### EXERCISE GOAL
Look through the entries. Copy each line that has the word "agent".
---------------
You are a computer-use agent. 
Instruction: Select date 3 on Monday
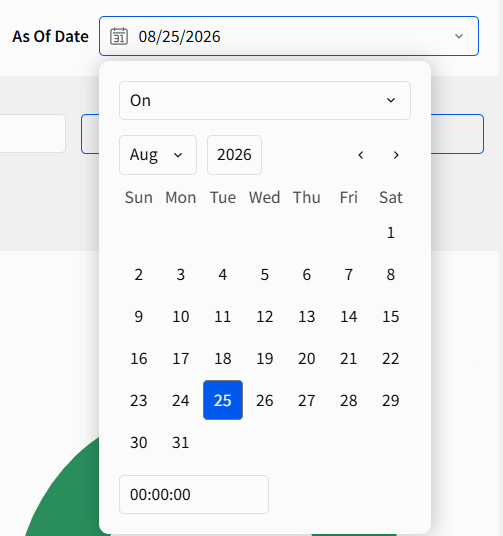point(181,274)
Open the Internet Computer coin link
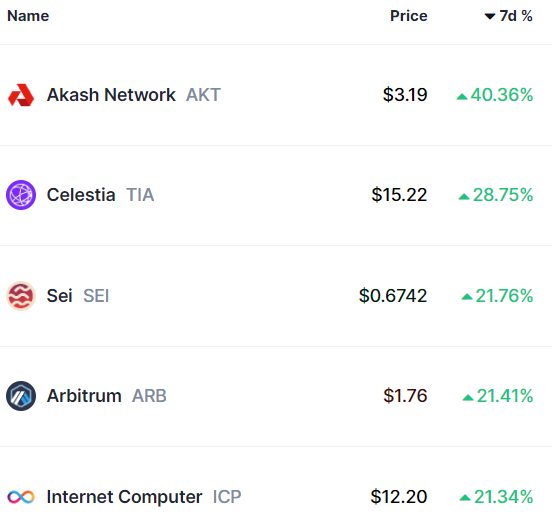Image resolution: width=552 pixels, height=528 pixels. click(125, 497)
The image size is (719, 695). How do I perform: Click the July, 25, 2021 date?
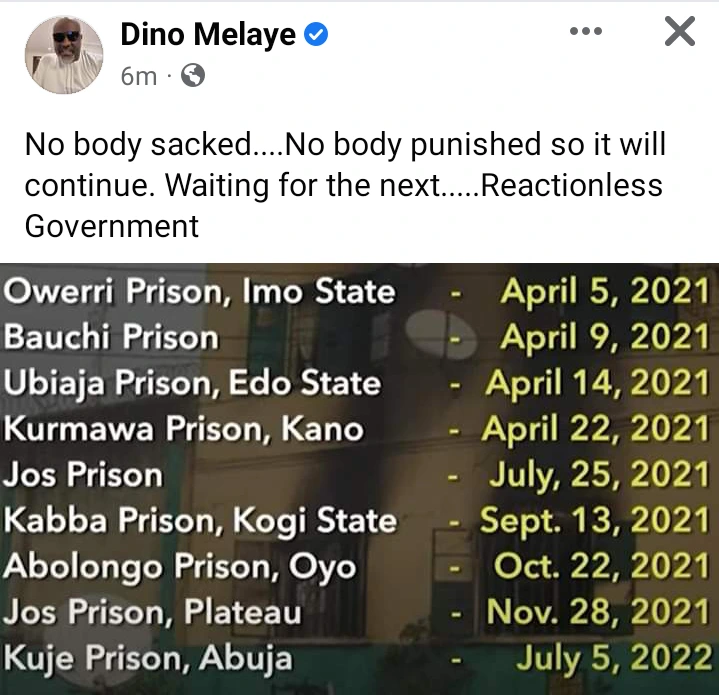point(598,475)
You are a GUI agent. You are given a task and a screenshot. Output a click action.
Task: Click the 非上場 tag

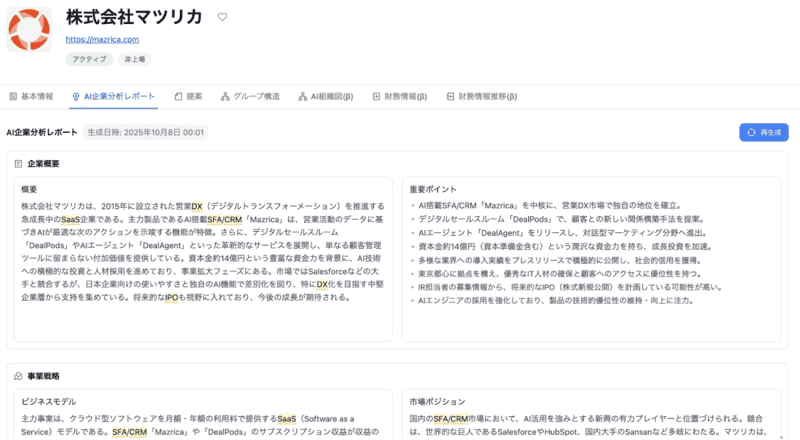(138, 59)
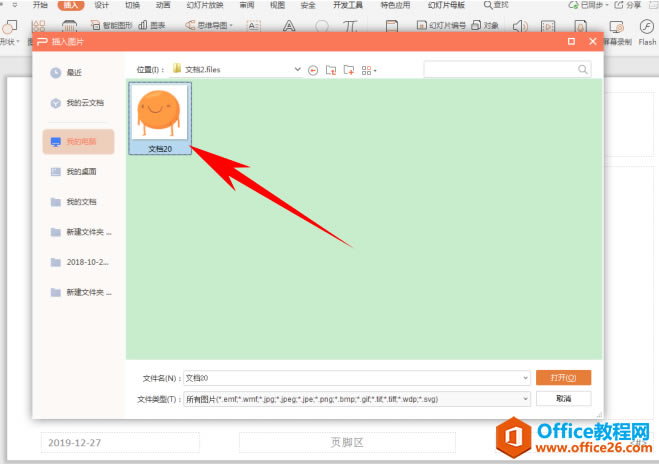Create a new folder icon
The height and width of the screenshot is (465, 659).
pos(348,70)
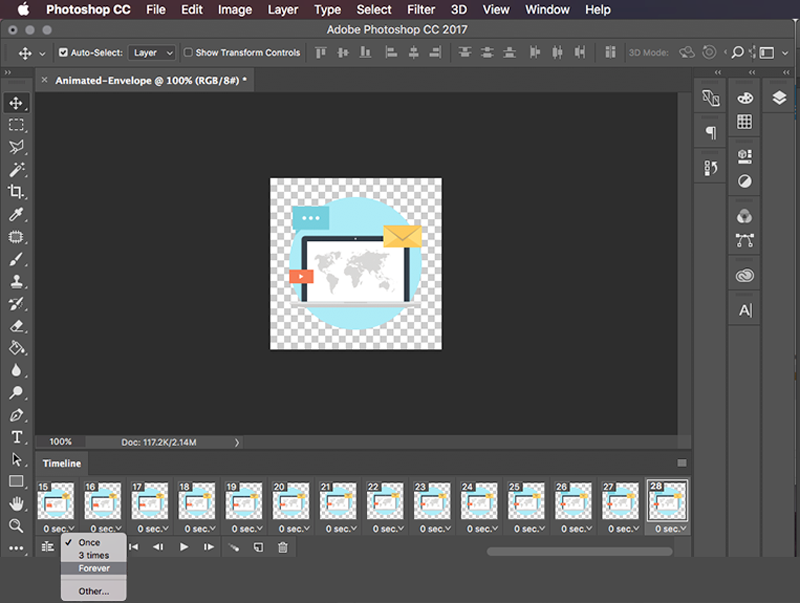Play the animation

click(x=184, y=547)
---------------
### RESPONSE BELOW
You are a computer-use agent. 
You are a GUI agent. You are given a task and a screenshot. Output a click action.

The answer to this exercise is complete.